WHAT YOU ARE ASKED TO DO >> All entries below are to be returned in full, exactly as they stand.

LISTED ENTRIES >>
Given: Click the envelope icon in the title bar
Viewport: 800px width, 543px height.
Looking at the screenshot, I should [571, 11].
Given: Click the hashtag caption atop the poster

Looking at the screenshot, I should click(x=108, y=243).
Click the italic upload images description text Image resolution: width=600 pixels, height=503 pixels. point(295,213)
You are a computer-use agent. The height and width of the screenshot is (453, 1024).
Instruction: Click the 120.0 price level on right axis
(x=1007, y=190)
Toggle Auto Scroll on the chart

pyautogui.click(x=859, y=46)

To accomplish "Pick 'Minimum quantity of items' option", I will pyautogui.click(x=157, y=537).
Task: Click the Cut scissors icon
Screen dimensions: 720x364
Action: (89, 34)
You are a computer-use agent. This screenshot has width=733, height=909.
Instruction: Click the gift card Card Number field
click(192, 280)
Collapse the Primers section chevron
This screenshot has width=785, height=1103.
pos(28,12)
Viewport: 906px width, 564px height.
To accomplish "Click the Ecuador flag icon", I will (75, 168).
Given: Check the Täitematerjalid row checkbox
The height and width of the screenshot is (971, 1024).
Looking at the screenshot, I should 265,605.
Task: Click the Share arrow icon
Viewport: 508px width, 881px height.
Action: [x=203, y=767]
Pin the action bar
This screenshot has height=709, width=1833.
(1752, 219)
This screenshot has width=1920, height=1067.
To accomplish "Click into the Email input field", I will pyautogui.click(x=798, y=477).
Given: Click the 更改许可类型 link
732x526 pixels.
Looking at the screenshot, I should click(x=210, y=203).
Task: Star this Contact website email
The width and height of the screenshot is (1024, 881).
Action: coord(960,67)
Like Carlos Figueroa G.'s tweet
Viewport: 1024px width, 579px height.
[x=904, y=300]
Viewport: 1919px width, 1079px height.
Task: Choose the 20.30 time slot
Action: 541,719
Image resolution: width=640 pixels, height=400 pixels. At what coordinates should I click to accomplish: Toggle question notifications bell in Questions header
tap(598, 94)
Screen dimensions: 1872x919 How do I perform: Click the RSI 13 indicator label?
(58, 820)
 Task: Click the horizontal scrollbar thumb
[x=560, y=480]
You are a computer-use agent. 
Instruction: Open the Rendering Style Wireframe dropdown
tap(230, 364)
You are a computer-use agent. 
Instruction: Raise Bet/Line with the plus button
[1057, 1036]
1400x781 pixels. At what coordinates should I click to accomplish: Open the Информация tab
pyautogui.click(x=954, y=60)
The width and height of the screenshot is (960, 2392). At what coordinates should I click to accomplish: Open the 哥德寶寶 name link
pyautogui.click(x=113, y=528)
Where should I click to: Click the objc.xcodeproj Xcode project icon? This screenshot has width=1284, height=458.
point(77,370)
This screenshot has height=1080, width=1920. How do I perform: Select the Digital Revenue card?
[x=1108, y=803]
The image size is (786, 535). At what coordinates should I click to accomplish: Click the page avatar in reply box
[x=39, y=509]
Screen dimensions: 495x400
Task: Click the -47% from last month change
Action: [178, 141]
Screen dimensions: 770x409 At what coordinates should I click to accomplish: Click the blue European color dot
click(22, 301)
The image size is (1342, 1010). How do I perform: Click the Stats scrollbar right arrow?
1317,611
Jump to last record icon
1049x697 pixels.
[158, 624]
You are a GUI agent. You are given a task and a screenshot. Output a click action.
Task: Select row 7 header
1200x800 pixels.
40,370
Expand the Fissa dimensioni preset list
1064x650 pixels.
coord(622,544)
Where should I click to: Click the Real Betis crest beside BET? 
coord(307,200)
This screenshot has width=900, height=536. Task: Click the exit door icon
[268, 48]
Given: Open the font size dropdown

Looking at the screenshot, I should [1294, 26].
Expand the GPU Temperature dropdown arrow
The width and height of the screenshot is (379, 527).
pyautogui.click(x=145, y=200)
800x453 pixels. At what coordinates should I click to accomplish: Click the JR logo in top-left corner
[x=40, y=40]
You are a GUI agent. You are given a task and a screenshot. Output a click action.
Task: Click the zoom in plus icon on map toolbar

SOLUTION TO THIS PROBLEM >>
Given: Click the envelope icon in the title bar
Viewport: 800px width, 543px height.
Looking at the screenshot, I should [571, 11].
Given: Click the hashtag caption atop the poster

Looking at the screenshot, I should click(x=108, y=243).
Click the italic upload images description text Image resolution: width=600 pixels, height=503 pixels. point(295,213)
You are a computer-use agent. The height and width of the screenshot is (453, 1024).
Instruction: Click the 120.0 price level on right axis
(x=1007, y=190)
Toggle Auto Scroll on the chart

pyautogui.click(x=859, y=46)

To accomplish "Pick 'Minimum quantity of items' option", I will pyautogui.click(x=157, y=537).
Task: Click the Cut scissors icon
Screen dimensions: 720x364
Action: (89, 34)
You are a computer-use agent. This screenshot has width=733, height=909.
Instruction: Click the gift card Card Number field
click(192, 280)
Collapse the Primers section chevron
This screenshot has width=785, height=1103.
pos(28,12)
Viewport: 906px width, 564px height.
To accomplish "Click the Ecuador flag icon", I will (75, 168).
Given: Check the Täitematerjalid row checkbox
The height and width of the screenshot is (971, 1024).
Looking at the screenshot, I should 265,605.
Task: Click the Share arrow icon
Viewport: 508px width, 881px height.
Action: [x=203, y=767]
Pin the action bar
This screenshot has height=709, width=1833.
(1752, 219)
This screenshot has width=1920, height=1067.
To accomplish "Click into the Email input field", I will pyautogui.click(x=798, y=477).
Given: Click the 更改许可类型 link
732x526 pixels.
Looking at the screenshot, I should click(x=210, y=203).
Task: Star this Contact website email
The width and height of the screenshot is (1024, 881).
Action: coord(960,67)
Like Carlos Figueroa G.'s tweet
Viewport: 1024px width, 579px height.
[x=904, y=300]
Viewport: 1919px width, 1079px height.
Task: Choose the 20.30 time slot
Action: 541,719
Image resolution: width=640 pixels, height=400 pixels. At what coordinates should I click to accomplish: Toggle question notifications bell in Questions header
tap(598, 94)
Screen dimensions: 1872x919 How do I perform: Click the RSI 13 indicator label?
(58, 820)
 Task: Click the horizontal scrollbar thumb
[x=560, y=480]
You are a computer-use agent. 
Instruction: Open the Rendering Style Wireframe dropdown
tap(230, 364)
You are a computer-use agent. 
Instruction: Raise Bet/Line with the plus button
[1057, 1036]
1400x781 pixels. At what coordinates should I click to accomplish: Open the Информация tab
pyautogui.click(x=954, y=60)
The width and height of the screenshot is (960, 2392). At what coordinates should I click to accomplish: Open the 哥德寶寶 name link
pyautogui.click(x=113, y=528)
Where should I click to: Click the objc.xcodeproj Xcode project icon? This screenshot has width=1284, height=458.
point(77,370)
This screenshot has height=1080, width=1920. How do I perform: Select the Digital Revenue card?
[x=1108, y=803]
The image size is (786, 535). At what coordinates should I click to accomplish: Click the page avatar in reply box
[x=39, y=509]
Screen dimensions: 495x400
Task: Click the -47% from last month change
Action: [178, 141]
Screen dimensions: 770x409 At what coordinates should I click to accomplish: Click the blue European color dot
click(22, 301)
The image size is (1342, 1010). How do I perform: Click the Stats scrollbar right arrow?
1317,611
Jump to last record icon
1049x697 pixels.
[158, 624]
You are a GUI agent. You are given a task and a screenshot. Output a click action.
Task: Select row 7 header
1200x800 pixels.
40,370
Expand the Fissa dimensioni preset list
1064x650 pixels.
coord(622,544)
Where should I click to: Click the Real Betis crest beside BET? 
coord(307,200)
This screenshot has width=900, height=536. Task: Click the exit door icon
[268, 48]
Given: Open the font size dropdown

Looking at the screenshot, I should [1294, 26].
Expand the GPU Temperature dropdown arrow
The width and height of the screenshot is (379, 527).
pyautogui.click(x=145, y=200)
800x453 pixels. At what coordinates should I click to accomplish: Click the JR logo in top-left corner
[x=40, y=40]
You are a GUI agent. You are given a task and a screenshot. Output a click action.
Task: Click the zoom in plus icon on map toolbar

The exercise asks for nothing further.